Supplied text section start

The curtain is nearly drawn on Congress passing a surface transportation bill this year, but a positive House performance could set the stage for a bolder plan in 2013.
The recently approved three-month extension of the federal highway program — the ninth since the last surface transportation bill expired in September 2009 — gives the House another shot at passing its five-year, $260 billion bill. But it’s unlikely Speaker John Boehner, R-Ohio, will be able to wrangle the needed votes in time, and if he doesn’t, another extension will be needed, according to Transportation Issues Daily.
Shortly after that potential extension expires, Congress heads into summer recess, only to return during the throes of partisan rhetoric, otherwise known as the presidential election. That’s why transportation analysts can be so pessimistic about approval of a plan despite there being nearly eight months left in the year.
Still, there’s something to be gained in the House approving a plan to match the Senate’s two-year, $109 billion bill. The proposed House plan is more aggressive in cutting bureaucracy than the Senate bill, and inclusion of such provisions in the final plan could help convince skeptics that transportation spending won’t be wasted in the future.
That, in turn, could help build momentum for a push to increase the federal fuel tax, said Greg Cohen, president and CEO of the American Highway Users Alliance.
Such a view might seem overly optimistic considering the aversion of President Obama and Congress to such a tax hike, but pressure to increase funding will be more intense for the next highway bill reauthorization. That next campaign will come soon, particularly if Congress opts for a two-year plan, which would expire in a little more than a year because implementation keeps getting pushed back.

Supplied text section end
Recorded data section start

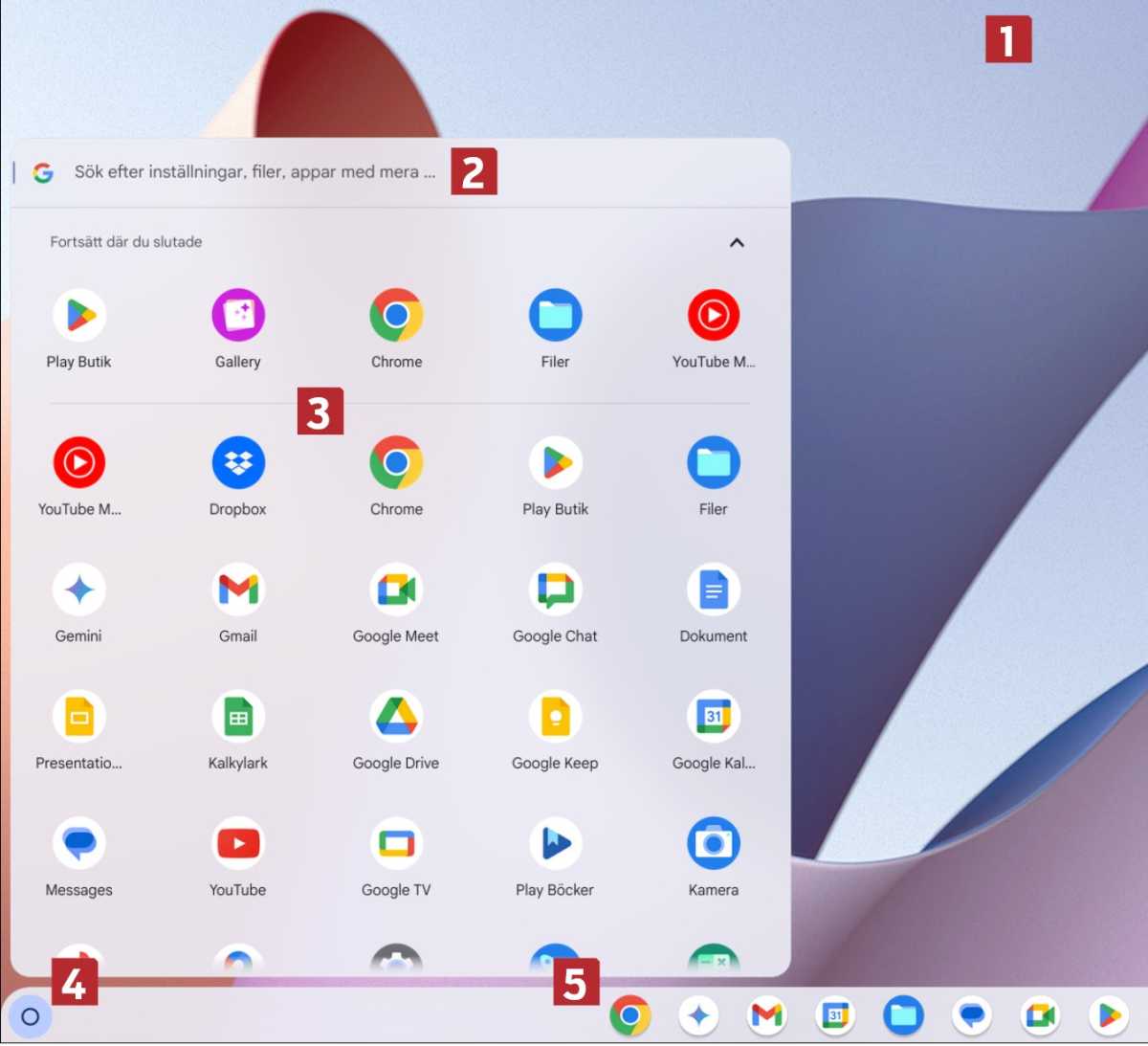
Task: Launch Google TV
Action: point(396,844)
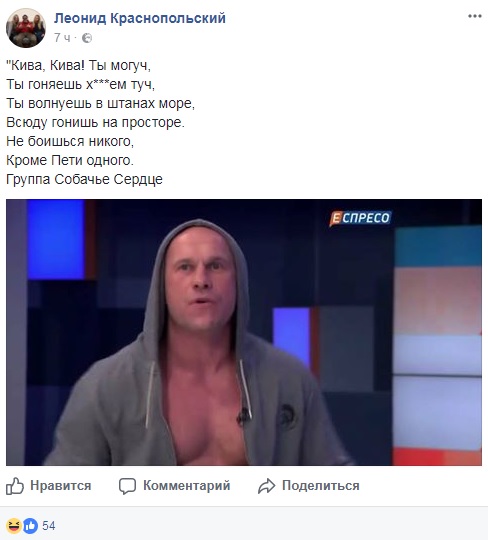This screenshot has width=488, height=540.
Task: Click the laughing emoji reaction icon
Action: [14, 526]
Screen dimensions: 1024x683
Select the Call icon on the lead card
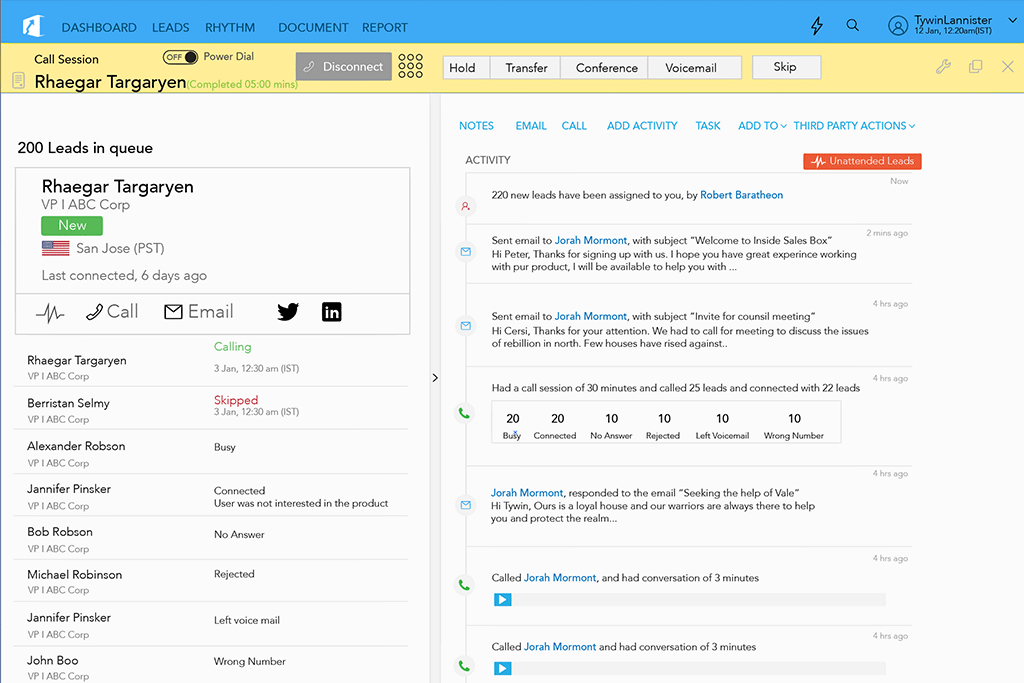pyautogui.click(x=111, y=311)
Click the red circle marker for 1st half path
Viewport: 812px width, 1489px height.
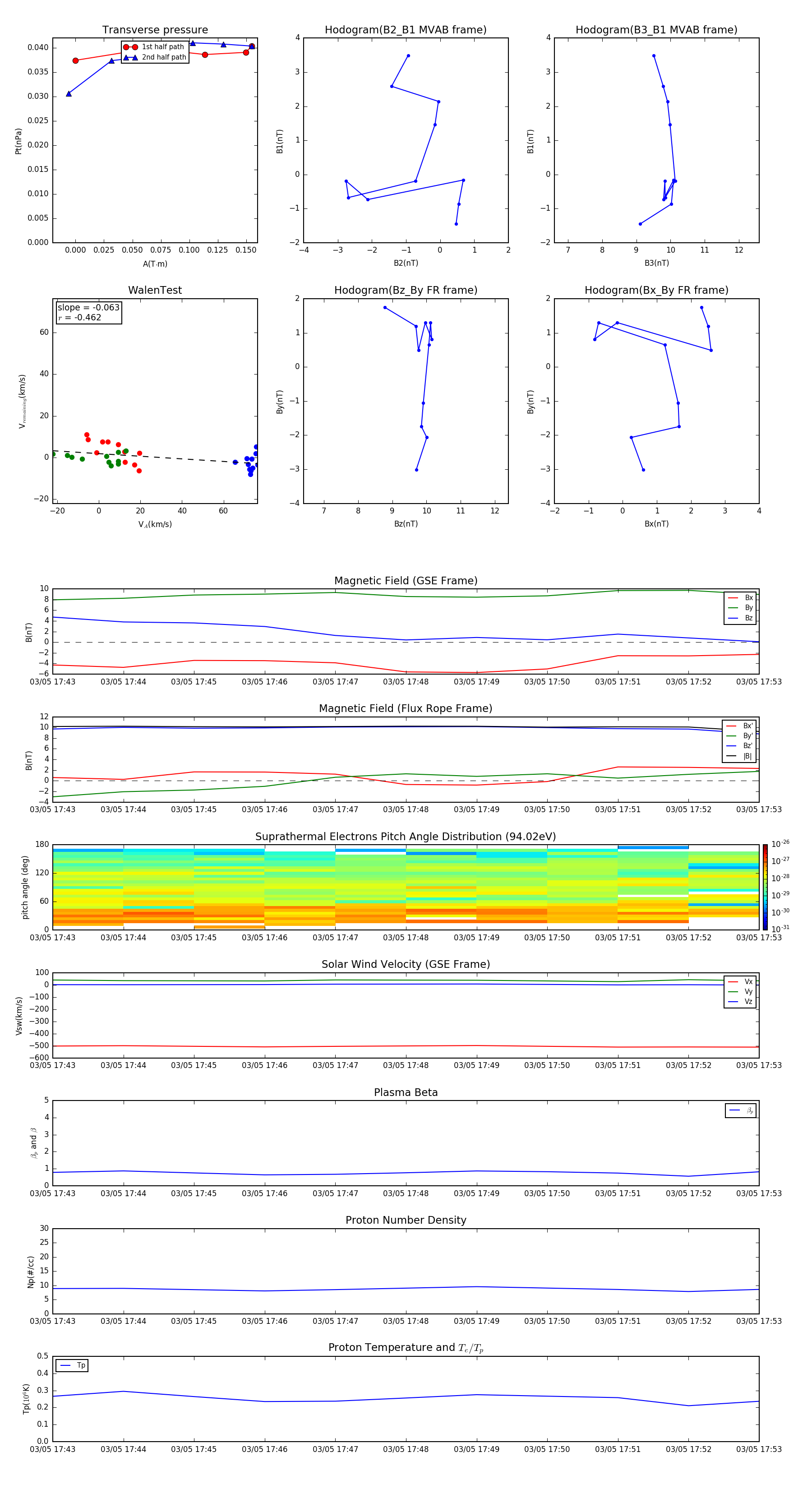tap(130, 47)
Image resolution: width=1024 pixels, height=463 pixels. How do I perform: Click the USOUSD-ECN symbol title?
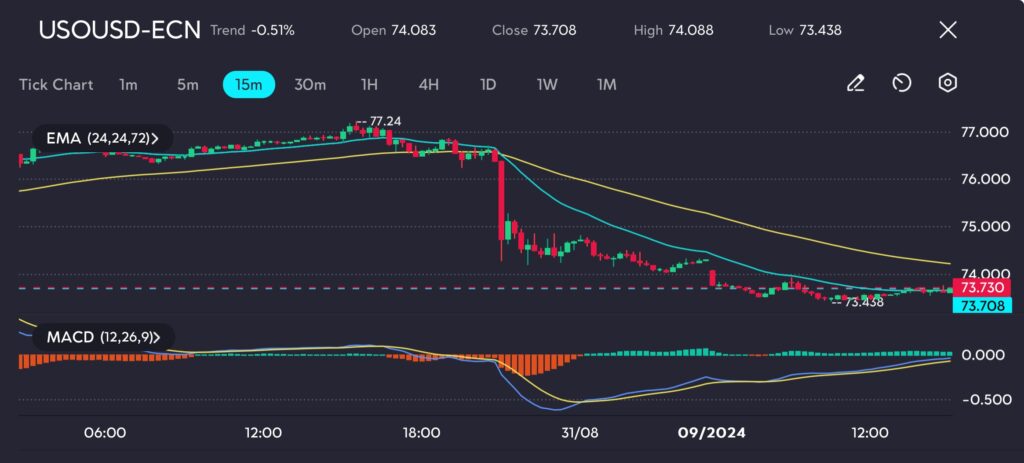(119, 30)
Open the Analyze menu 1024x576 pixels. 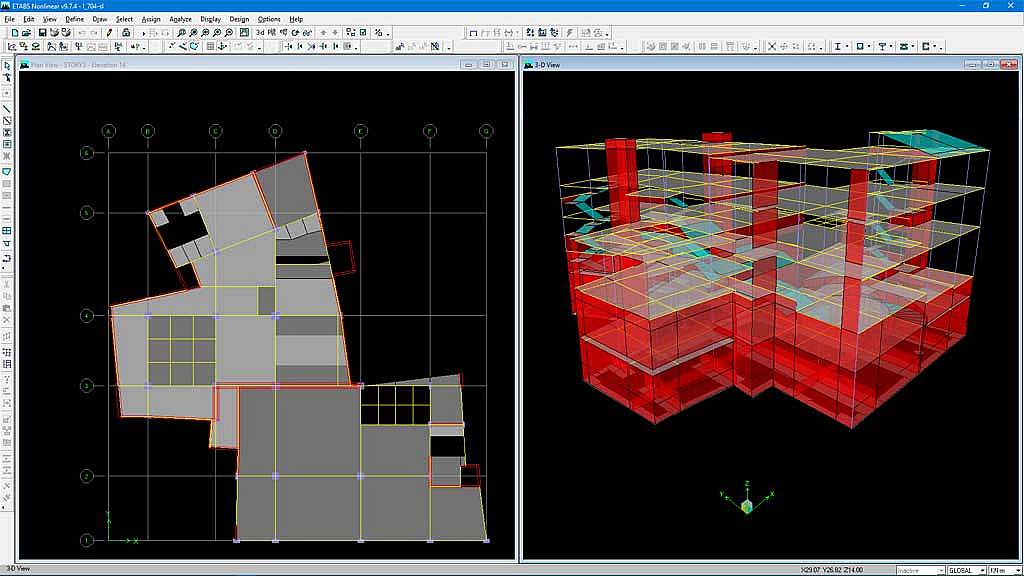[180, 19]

Recorded data section end

▶ _Brief_:
Answer these questions from the text on the surface transportation bill:
(a) What length and dollar amount does the House bill propose?
(b) What length and dollar amount does the Senate bill propose?
(c) What positions does Greg Cohen hold, and at which organization?

▶ _Answer for this exercise_:
(a) Five years and $260 billion.
(b) Two years and $109 billion.
(c) President and CEO of the American Highway Users Alliance.